It’s also noteworthy that Koch, Maag and Apple did not throw the shot put —only the discus for Friday afternoon.
Naturally, Moore was asked about throwing in the heat —and the fatigue factor, combined with the ankle twist from the initial shot put throw.
He did reveal that his first finals throw, had he not fouled, could have hit the 180-foot range.
“Had I been able to save that one, that would have been a new PR (personal record) and it probably would have won me the meet. But I wasn’t able to keep it in. You win some and you lose some,” said Moore. “I was pretty tired and if you looked who placed in front of me, those three didn’t throw shot. But I am not making excuses. I came out here and tried to throw the best I can. I ended up placing fourth, and I am happy with that.”

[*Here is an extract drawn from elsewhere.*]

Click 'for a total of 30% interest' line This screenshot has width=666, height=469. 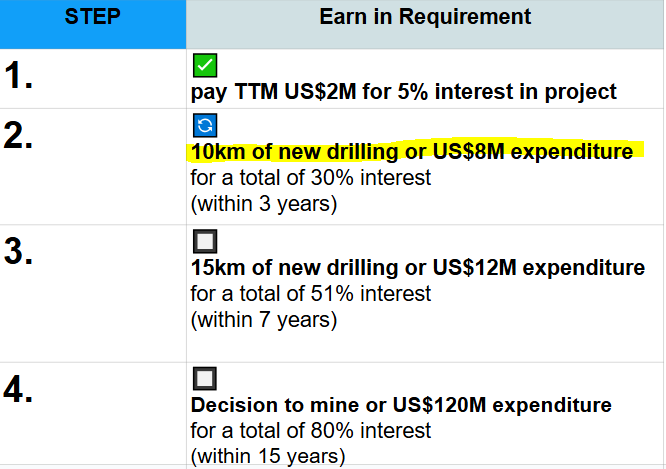[311, 178]
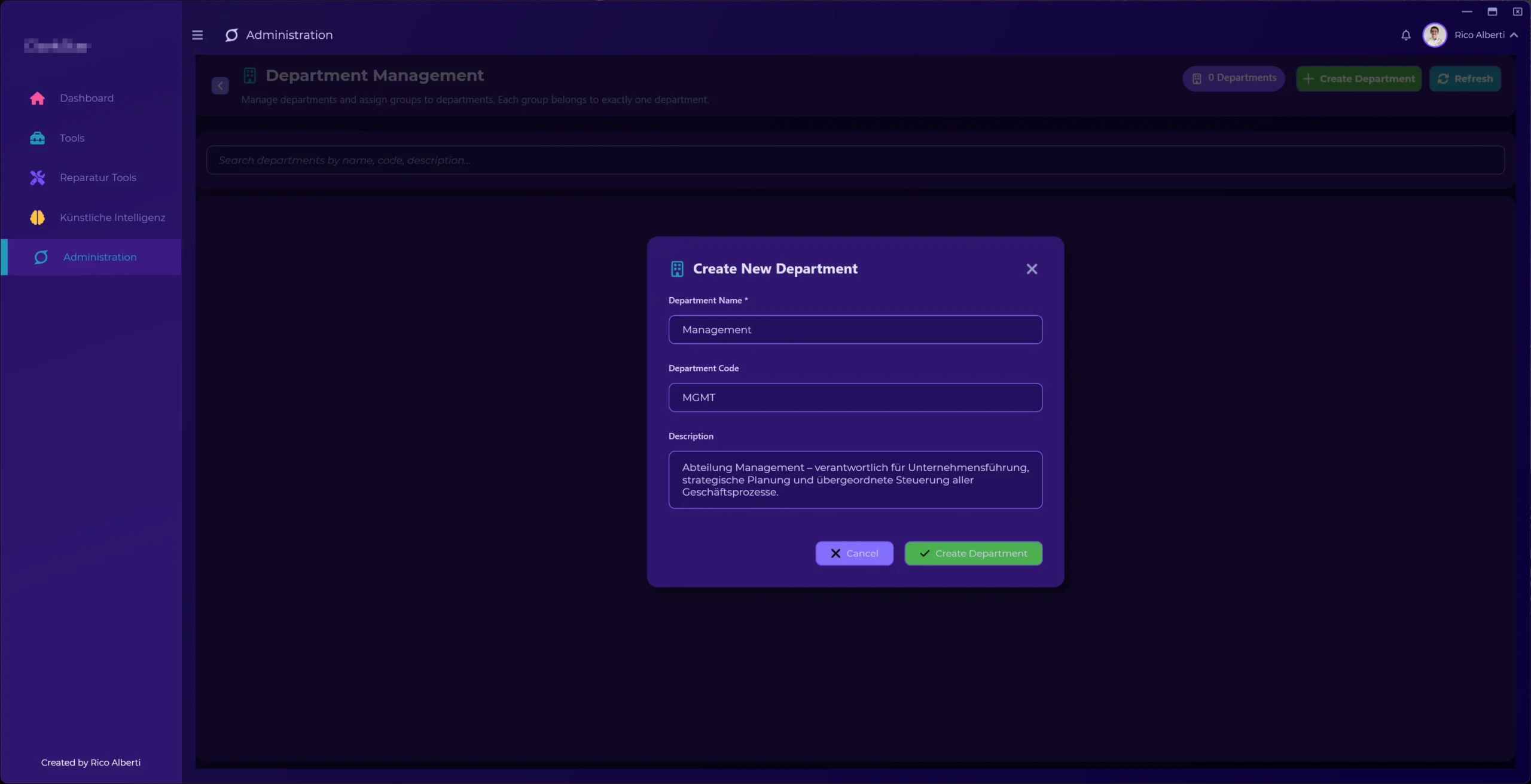Cancel the Create New Department dialog
Image resolution: width=1531 pixels, height=784 pixels.
(x=853, y=553)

Moore made many supporters of his happy on Friday.
“We’re so happy for Justin and what he has accomplished this season,” said Valley track and field head coach Jason Fell. “Winning the state championship in the shot put on his last two high school throws shows the character and drive that he has had his whole career at Valley. We’ve had numerous great throwers make the podium and Justin was able to get it done and finish at the top. He has had a remarkable career, leaving as a three-time state placer in the shot put and once in the discus, as well as multiple district and regional championships and the school records in both. He leaves a legacy that will be hard to beat.”
As for the next adventure, which began this week, Moore begins his collegiate throwing career at Division I Boston University —and will throw the shot put, the discus, and the college-level offered weighted throw and hammer.
“I start college training next week (June 5 thru June 11),” he said.
But for Friday, it was indeed an eventful day for Moore —but he indeed made his last Valley day his best day.
“It’s just incredible. I love this feeling. If you would have asked me four years ago where I would be today, I definitely did not think standing right here and right now,” he said. “I never thought I was going to throw over 60 feet, I never thought I was going to win a state title. But it just proves that hard work and with dedication, you can do anything.”